3.6 is not great, but it's not terrible! I'm guessing your age is probably a factor as well?
The PAPP-A (which I am guessing you meant by protein) being normal is great!
Did they see the nasal bone do you know? That can really mess up statistics.
The high bHCG can be explained by things that aren't necessarily related to chromosomal abnormalities. For instance mine was above average at 1.81. I have high bHCG in early pregnancy too - apparently the two can be related.
Bleeding and IVF pregnancies can make you more likely to screen positive as well.
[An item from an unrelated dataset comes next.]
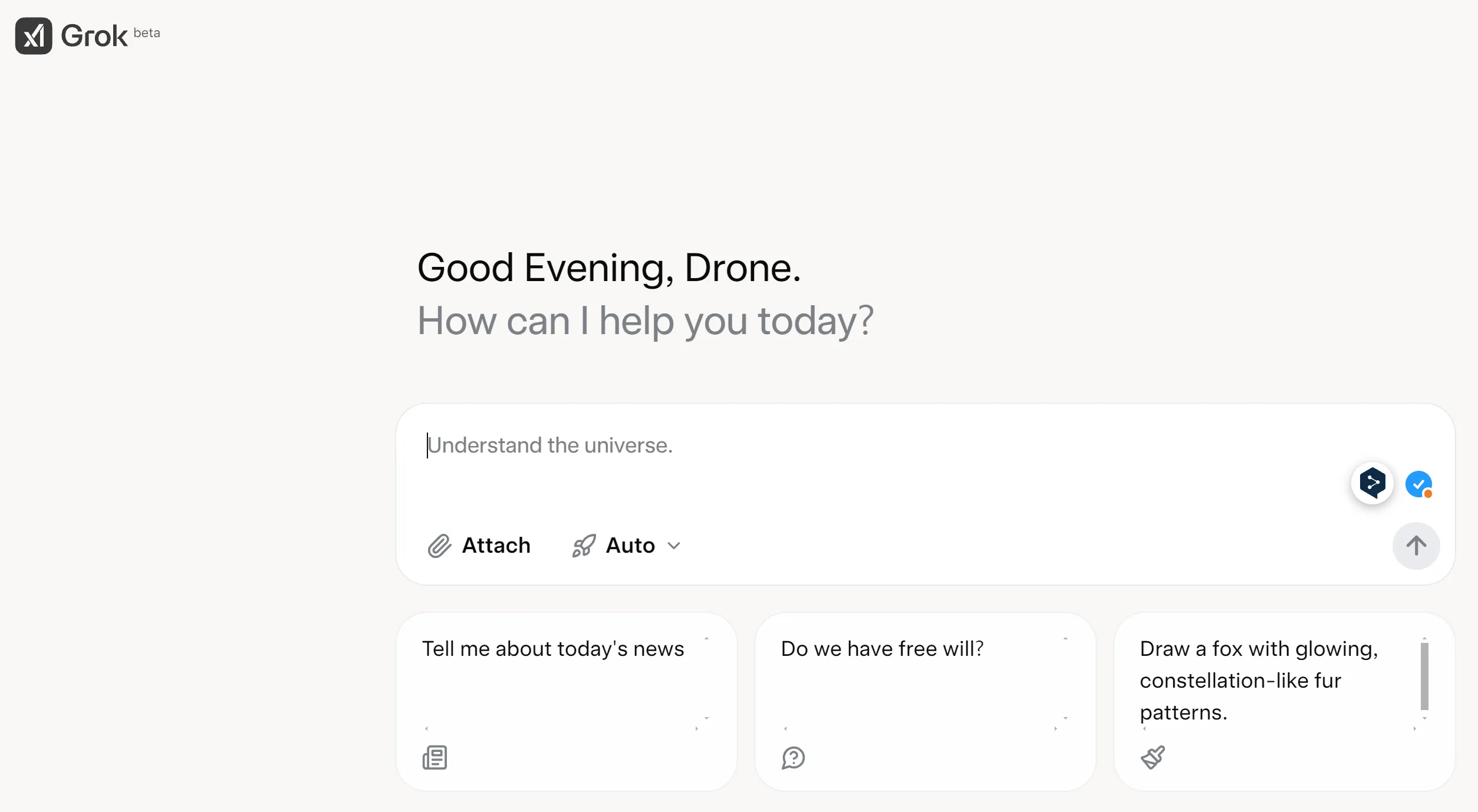Choose 'Do we have free will?' suggestion
Screen dimensions: 1478x812
[x=882, y=649]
I am exactly like you when it comes to the prospect of a child with Down Syndrome. I don't have a bloody clue how I would cope, but also I could never (personally, no judgement on anyone else) terminate either. I read up a lot on children with Down Syndrome when I was waiting it out and got a lot of mixed messages. It seems so much depends on the "severity" it presents with. Some children are absolutely fine, can live normal lives.. but at the other end of the spectrum, may need 24/7 care. Unfortunately there is just no way to know what you're getting. A significant proportion also have heart defects (did they check the heart? although it is too early to spot everything) but most can be corrected with surgery.
I can understand your DP hiding but I wish he would come home to you
Did the hospital discuss next steps? If you're close to London, the Fetal Medicine Centre is the "go to" place for dealing with stuff like this as it is run by the man who invented the NT scan in the first place. I went there and they did such a detailed NT scan I felt very reassured. Obviously some abnormalities won't show up until later, but there is still an awful lot they can check for at this stage too that an NHS scan won't even consider. They also redo your bloodwork and you get results right away as they have a lab on site. It's £180 for the NT including bloodwork.
There is also Harmony, which is around £400-£650 depending on where you go. It's non-invasive, and provides as close as you can get to a diagnosis (either 1 in 2, or 1 in 10,000) as you can get without invasive testing. Sadly it's not quite yet available on the NHS, and also it takes two weeks (getting my results on Friday for this DC) Not everybody knows about Harmony as it is so new, so do bring it up with your midwife if she doesn't.
Then of course there is the CVS/amnio route. I wasn't brave enough to go down that route as I couldn't live with myself if I miscarried as a result, but most people are able to make that decision. I might have made a different one if I'd been 1 in 5, I have to say. The need to know and all that. I had a late "safe" amnio at 32 weeks last time (no Harmony then!) where the risk of preterm labour is the same as the earlier risk of loss just because I needed to know before the birth.
Very much thinking of you! I was in a right old state to put it mildly (on my own as well) when I got my odds of 1 in 34, so I can't imagine how you must be feeling.